Beberapa wajah memerah, tanda tak setuju. Seorang wanita paruh baya berbadan besar menyahut, ”Tak usah pake cara-cara Al-Quran lah, pake yang umum saja. Seperti orang-orang. Bikin masalah saja Mas Paijo ini.”
Keadaan yang tenang kini mulai ricuh. Sahut menyahut pendapat tak bisa dielakkan. Mbah Guru hanya diam melihat mereka saling adu argumen.
“Maaf Mbah, saya nggak mengira bakal begini. Demi kedamaian kami memakai cara yang umum saja. Mungkin itu yang terbaik dan lebih adil bagi keluarga kami,” ucap Pak Paijo.
“Oh, nggak papa. Baiklah saya pamit. Terima kasih.”
Mbah Guru pun pulang. Meski tampak tenang sebenarnya perasaan dan pikiran beliau melayang.

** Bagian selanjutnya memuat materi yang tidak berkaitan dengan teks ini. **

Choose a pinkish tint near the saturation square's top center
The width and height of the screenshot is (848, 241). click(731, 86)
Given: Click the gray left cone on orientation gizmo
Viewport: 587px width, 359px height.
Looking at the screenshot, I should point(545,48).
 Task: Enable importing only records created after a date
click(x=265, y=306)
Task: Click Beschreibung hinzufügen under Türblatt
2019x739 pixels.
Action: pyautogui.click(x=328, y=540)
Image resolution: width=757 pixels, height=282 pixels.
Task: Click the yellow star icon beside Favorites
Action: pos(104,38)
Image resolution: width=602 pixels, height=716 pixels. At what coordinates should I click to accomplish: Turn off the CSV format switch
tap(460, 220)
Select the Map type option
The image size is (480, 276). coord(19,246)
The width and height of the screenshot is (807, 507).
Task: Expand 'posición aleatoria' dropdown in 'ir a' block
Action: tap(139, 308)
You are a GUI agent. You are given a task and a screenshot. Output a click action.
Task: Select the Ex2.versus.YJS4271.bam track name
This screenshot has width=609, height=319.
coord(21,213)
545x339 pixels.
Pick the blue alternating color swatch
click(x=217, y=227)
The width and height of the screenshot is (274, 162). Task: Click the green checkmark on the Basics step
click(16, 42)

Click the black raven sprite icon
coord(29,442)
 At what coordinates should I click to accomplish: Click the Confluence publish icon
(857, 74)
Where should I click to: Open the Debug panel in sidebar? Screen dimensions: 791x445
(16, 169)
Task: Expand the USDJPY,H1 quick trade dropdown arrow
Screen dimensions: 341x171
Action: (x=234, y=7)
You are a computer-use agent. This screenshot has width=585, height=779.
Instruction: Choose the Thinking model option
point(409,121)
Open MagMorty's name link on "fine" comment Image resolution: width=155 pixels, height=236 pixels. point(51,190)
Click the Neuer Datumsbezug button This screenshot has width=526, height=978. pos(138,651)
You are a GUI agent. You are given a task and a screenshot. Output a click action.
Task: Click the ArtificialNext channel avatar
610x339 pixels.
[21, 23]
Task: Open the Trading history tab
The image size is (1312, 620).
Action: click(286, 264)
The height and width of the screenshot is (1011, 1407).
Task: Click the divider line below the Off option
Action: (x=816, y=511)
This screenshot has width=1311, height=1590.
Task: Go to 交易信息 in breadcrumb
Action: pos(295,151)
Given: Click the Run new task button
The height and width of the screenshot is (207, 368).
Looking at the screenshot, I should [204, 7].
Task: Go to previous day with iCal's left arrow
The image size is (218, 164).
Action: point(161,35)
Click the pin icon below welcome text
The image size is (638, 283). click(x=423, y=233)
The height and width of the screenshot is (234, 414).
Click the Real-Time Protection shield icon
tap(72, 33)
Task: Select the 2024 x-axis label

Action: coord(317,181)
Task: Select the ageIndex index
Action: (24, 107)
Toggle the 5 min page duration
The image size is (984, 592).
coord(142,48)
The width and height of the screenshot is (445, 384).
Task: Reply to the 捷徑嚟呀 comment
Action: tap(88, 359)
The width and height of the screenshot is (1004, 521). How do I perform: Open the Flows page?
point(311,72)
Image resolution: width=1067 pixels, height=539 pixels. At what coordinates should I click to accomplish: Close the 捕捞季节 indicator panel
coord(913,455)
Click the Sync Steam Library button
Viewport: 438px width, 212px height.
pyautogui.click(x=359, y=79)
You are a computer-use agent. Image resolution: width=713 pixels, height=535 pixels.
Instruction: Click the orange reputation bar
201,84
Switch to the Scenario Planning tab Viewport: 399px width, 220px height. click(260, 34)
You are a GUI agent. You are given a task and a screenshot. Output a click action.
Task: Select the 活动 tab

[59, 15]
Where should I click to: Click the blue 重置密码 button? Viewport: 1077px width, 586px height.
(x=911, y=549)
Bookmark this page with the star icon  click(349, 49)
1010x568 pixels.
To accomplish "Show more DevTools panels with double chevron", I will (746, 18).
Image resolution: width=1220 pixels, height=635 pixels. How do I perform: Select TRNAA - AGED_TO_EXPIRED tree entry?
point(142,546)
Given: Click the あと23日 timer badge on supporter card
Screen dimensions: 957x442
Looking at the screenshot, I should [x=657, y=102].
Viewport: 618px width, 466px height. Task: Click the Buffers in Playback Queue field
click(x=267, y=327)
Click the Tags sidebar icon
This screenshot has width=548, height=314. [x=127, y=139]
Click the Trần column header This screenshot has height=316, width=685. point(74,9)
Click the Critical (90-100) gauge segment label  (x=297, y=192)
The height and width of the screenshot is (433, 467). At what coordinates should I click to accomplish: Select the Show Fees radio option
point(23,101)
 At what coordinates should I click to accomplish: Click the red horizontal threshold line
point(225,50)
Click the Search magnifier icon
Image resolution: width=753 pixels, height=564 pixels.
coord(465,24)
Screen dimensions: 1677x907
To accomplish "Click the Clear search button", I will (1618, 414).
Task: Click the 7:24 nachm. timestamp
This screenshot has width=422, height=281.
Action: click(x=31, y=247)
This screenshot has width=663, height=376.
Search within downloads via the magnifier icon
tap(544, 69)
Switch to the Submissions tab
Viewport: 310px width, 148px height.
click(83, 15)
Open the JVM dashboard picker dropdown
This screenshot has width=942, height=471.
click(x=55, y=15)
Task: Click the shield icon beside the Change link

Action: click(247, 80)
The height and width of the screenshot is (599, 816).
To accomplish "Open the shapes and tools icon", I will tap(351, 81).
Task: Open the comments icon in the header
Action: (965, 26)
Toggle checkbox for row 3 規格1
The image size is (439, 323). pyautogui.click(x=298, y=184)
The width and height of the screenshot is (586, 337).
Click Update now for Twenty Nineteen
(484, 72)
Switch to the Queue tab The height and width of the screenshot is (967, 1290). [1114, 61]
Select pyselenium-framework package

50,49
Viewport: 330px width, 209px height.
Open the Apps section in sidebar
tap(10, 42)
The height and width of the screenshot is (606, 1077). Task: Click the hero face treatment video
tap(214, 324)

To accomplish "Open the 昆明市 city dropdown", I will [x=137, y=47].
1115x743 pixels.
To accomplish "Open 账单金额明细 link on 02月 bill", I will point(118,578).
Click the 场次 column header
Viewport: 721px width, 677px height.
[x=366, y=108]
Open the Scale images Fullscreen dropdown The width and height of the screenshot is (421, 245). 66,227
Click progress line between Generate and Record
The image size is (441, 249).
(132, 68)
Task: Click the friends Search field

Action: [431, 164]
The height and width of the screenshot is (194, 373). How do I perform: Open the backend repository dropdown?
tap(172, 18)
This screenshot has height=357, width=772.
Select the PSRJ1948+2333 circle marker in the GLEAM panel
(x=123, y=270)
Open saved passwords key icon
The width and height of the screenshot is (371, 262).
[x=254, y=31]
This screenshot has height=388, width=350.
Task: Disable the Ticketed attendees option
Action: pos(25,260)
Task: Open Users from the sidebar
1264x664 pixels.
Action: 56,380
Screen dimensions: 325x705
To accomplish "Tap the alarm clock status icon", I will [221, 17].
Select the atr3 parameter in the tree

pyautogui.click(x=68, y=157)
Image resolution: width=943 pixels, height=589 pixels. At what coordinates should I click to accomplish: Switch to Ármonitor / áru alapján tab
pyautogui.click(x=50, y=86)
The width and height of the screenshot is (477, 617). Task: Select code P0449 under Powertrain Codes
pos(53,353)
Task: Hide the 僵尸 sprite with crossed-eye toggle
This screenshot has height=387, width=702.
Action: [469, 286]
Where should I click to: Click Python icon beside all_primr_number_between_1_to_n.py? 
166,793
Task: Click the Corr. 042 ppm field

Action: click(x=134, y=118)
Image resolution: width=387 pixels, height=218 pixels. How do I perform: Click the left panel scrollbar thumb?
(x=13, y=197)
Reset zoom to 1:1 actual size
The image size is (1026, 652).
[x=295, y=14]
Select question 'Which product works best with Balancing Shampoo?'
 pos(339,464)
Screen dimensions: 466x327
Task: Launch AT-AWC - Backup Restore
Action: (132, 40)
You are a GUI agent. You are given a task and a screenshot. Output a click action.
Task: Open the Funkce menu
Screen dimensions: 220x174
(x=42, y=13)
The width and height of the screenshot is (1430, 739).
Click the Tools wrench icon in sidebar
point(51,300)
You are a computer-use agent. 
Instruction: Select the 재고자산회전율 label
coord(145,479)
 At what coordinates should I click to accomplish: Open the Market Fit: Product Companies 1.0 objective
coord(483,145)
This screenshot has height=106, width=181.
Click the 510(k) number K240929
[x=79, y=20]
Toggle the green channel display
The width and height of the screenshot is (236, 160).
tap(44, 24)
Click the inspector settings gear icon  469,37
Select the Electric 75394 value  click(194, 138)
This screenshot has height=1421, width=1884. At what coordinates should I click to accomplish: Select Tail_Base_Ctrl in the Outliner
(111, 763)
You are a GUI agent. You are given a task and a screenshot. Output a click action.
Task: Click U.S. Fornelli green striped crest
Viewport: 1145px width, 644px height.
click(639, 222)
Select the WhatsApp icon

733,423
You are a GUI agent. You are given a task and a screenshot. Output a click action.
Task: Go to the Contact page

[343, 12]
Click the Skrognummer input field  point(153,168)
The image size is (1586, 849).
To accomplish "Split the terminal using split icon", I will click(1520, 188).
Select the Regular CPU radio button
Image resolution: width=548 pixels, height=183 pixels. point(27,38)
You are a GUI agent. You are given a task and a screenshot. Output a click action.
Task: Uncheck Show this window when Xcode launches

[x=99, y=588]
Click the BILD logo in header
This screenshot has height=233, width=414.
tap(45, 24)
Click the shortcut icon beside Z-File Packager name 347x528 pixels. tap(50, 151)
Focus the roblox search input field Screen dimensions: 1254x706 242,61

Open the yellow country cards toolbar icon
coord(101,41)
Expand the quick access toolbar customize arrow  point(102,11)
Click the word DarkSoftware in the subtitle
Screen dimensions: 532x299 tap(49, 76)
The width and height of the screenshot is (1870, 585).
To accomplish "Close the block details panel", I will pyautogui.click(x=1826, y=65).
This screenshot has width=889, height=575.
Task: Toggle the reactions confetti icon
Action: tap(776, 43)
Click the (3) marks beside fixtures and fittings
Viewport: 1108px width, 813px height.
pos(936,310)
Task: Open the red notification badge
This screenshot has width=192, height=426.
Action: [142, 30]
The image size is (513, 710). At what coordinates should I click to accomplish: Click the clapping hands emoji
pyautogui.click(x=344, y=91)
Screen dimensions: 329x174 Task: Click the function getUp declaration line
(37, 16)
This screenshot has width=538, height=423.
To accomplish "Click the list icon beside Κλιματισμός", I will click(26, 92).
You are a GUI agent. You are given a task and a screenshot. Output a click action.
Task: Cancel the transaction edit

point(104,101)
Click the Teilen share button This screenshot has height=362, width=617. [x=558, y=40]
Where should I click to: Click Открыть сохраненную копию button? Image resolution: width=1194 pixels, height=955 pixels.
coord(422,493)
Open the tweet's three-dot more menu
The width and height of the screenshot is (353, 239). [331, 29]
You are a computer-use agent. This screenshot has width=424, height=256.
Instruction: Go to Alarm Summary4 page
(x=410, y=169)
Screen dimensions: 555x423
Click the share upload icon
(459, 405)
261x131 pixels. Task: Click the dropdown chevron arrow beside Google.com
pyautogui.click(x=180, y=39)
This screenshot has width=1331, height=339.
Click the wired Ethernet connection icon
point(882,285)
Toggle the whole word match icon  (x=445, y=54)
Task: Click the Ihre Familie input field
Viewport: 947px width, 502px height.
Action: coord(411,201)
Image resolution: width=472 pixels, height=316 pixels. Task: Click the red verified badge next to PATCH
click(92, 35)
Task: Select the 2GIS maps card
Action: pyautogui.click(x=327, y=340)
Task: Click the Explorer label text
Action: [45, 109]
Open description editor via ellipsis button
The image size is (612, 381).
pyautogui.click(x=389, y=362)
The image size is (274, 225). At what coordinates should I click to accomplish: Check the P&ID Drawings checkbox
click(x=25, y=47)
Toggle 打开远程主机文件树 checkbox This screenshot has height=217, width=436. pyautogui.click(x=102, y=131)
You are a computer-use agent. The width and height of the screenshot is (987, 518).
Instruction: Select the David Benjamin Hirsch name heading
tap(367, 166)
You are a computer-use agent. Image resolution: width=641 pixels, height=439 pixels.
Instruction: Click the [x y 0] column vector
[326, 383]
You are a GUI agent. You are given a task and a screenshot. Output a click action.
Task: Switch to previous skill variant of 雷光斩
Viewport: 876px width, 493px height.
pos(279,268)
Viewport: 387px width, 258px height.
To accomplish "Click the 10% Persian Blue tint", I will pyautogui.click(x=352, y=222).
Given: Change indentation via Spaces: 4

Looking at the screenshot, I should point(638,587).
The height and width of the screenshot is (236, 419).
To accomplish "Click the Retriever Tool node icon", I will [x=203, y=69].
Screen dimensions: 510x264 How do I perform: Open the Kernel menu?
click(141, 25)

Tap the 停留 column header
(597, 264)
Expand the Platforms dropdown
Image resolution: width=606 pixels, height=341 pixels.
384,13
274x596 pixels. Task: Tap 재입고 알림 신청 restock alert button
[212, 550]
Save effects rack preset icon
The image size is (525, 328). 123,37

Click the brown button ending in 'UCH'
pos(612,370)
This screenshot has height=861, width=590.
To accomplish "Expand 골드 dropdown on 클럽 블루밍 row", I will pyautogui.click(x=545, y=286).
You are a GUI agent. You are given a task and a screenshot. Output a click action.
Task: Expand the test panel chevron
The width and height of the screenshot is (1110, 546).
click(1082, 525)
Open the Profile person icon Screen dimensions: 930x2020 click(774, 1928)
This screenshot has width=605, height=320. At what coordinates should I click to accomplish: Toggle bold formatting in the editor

Teringat sebuah ayat dalam Al Quran yang bercerita tenatang kebandelan umat Bani Israel yang enggan mengimani semua Firman Tuhan.
“… Apakah kamu beriman kepada sebagian Al Kitab (Taurat) dan ingkar terhadap sebagian yang lain? Tiadalah balasan bagi orang yang berbuat demikian daripadamu, melainkan kenistaan dalam kehidupan dunia, dan pada Hari Kiamat mereka dikembalikan kepada siksa yang sangat berat. Allah tidak lengah dari apa yang kamu perbuat.” (QS. al-Baqarah: 85)
Walau itu sebenarnya sindiran untuk umat Islam yang menerima sebagian Al-Quran dan menolak sebagian yang lain.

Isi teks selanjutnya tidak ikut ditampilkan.